Ma non chiamateli ecoterroristi
di Tonia Ferraro
Il Vesuvio brucia da giorni. Questo gigante, simbolo identitario di Napoli, con gli anni, dopo l’ultima eruzione del 1944, era diventato un’isola di biodiversità, che ospitava circa 610 specie vegetali e una consistente presenza faunistica tra mammiferi, uccelli, vertebrati e invertebrati.
Il vulcano inoltre è fortemente antropizzato: si conta che circa 600mila persone vivano alle sue pendici. A scopo preventivo sono stati evacuati abitazioni e locali.
Sono scesi in campo Vigili del Fuoco, Protezione Civile, Carabinieri Forestali, e gruppi dell’antincendio boschivo della SMA Campania (Servizio Manutenzione Anticendio).
Tanti i volontari che si stanno prestando per cercare di arginare il dilagare delle fiamme. Certo, questi eroi appassionati non hanno una specifica preparazione e solo mezzi di fortuna, ma rischiando la propria pelle se non altro costituiscono un presidio che funge da deterrente alle azioni degli incendiari.

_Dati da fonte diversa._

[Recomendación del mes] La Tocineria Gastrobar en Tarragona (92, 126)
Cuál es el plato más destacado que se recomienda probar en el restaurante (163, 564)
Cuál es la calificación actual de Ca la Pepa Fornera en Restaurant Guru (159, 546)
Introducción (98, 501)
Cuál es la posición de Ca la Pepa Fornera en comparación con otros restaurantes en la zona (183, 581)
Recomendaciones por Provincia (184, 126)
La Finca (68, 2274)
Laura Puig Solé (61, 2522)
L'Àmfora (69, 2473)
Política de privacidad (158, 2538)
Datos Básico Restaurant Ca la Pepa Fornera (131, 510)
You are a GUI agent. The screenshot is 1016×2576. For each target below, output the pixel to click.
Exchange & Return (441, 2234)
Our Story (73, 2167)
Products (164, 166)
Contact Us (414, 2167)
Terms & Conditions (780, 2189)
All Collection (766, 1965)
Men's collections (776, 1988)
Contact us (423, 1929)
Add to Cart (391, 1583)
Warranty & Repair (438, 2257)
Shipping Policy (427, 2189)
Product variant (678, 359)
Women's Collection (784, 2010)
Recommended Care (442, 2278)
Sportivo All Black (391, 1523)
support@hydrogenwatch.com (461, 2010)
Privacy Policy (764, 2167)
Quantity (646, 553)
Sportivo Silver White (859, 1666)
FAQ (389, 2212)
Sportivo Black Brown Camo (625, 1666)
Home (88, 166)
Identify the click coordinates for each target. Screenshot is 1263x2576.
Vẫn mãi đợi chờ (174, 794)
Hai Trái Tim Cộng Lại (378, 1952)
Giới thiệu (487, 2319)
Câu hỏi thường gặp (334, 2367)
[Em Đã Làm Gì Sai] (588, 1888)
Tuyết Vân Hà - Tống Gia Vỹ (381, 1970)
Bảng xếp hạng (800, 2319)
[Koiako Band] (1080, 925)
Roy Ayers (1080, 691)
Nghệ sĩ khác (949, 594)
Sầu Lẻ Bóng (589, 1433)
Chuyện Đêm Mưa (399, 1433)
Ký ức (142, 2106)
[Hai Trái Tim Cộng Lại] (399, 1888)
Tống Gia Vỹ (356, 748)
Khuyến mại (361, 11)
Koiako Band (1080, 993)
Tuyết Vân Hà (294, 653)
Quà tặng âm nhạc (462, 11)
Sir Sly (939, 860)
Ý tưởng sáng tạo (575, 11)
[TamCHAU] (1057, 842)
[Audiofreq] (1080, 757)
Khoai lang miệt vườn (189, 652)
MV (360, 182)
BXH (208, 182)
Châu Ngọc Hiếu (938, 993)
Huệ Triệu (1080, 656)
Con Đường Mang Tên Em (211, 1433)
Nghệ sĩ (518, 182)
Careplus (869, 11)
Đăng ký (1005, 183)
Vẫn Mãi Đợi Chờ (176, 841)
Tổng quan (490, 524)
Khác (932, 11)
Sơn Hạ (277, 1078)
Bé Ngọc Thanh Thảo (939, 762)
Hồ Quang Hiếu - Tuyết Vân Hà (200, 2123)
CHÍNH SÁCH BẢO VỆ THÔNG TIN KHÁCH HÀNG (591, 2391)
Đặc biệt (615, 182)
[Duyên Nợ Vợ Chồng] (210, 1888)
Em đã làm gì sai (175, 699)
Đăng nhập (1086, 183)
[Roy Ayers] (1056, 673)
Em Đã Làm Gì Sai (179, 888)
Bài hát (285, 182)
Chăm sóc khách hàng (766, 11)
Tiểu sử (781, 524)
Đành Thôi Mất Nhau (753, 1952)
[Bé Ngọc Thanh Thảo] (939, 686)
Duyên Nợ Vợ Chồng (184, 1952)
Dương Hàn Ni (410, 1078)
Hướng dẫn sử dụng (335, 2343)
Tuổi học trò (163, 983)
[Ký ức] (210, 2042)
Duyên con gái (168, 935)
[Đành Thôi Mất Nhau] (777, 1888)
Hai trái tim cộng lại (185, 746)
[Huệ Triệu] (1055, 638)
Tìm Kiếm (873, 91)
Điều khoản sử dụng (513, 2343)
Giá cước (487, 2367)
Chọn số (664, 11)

La memoria collettiva si è risvegliata: l’odore, la caligine, il pennacchio che svetta sul Vesuvio riportano ad uno scenario da tregenda, ai tempi in cui lo sterminator eruttava.
I rombi dei velivoli antincendioche 4incessantemente sorvolanoil cielo per gettare acqua sui focolai ricordano quelli dei bombardieri della IIGuerramondiale.
Al momento tutti gli sforzi non sono stati in grado di contrastare quella che si sta rivelando una vera e propria strategia di criminali: originariamente le fiamme erano state appiccate a Ercolano e a Ottaviano, ma in modo da impegnare le forze antincendio in più punti, rendendo così poco efficaci le loro azioni.
Queste atti scellerati sono stati favoriti inoltre dalla prolungata mancanza di pioggia, dalle elevate temperature e dal vento. Pare quasi che il fuoco cammini sottoterra, si nasconda sotto la pietra lavica per poi divampare in altri punti.
Si parla di ecoterrorismo, di crimine ambientale, di piromani, ma sono solo maniaci – e anche poco intelligenti – gestiti dalla malavita. Non c’è alcuna aura romantica né sorta di giustificazioni psicologiche.
Se ci fossero leggi più severe per punire questi criminali, magari, come dice l’Unione Europea, i responsabili di un danno ambientale avrebbero l’obbligo di ripristinare con i propri soldi e il proprio lavoro le condizioni precedenti all’evento criminale da essi perpetrato. Ma invece …
Per adesso non resta che esporre che esporre un drappo nero ai balconi, come chiedono i cittadini di San Vito, già assediati dai roghi tossici di Cava Sari, mai bonificata. Una discarica di scarti industriali in pieno Parco Nazionale del Vesuvio!
«Un segno di lutto per una zona di immenso valore per tutti e di cui nessuno si cura».